* _TO DO_:
Go through the lines below and tally those containing the string "agent". Respond with the number only.
____ INPUT
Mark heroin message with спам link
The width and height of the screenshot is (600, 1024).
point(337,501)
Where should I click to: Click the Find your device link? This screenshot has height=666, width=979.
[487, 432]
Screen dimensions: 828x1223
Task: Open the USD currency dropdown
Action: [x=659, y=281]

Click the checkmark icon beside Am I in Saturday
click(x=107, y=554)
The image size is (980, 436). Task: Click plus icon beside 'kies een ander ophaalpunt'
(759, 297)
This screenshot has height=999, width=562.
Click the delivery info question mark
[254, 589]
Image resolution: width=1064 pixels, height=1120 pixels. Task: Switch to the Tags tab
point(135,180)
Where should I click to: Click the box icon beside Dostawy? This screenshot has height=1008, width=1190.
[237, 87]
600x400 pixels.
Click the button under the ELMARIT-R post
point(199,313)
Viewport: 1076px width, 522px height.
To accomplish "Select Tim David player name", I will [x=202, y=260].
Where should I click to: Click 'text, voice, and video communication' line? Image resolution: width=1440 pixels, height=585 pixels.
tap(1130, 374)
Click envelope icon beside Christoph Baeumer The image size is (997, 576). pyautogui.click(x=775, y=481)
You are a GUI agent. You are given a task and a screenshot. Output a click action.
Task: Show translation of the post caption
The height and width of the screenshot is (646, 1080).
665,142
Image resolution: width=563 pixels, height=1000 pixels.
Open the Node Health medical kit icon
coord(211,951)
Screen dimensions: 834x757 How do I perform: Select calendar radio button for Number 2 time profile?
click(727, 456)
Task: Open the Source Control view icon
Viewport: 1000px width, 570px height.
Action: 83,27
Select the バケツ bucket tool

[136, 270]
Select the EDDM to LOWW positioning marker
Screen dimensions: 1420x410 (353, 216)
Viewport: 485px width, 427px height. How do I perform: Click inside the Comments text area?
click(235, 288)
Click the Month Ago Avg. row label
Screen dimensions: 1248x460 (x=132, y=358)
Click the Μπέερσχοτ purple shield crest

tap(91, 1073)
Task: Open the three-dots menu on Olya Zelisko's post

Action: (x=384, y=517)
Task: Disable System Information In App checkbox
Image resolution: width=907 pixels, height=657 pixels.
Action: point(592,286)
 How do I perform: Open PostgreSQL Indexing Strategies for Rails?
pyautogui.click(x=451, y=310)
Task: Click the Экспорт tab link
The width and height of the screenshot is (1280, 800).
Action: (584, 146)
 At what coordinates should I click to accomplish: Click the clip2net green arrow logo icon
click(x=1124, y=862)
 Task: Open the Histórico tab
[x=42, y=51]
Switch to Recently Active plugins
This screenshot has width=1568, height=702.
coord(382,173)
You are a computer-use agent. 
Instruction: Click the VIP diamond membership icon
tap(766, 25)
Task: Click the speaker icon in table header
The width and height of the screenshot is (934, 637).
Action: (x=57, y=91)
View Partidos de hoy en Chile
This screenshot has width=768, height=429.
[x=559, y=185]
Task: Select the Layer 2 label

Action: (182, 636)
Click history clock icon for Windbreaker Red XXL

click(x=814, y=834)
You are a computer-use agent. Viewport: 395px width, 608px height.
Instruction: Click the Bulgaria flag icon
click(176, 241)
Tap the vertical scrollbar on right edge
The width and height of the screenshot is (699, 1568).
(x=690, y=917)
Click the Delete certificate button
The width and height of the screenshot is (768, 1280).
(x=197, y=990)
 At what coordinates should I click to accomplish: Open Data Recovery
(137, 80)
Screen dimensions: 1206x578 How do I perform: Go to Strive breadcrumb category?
________
* _ANSWER TO THIS TASK_:
3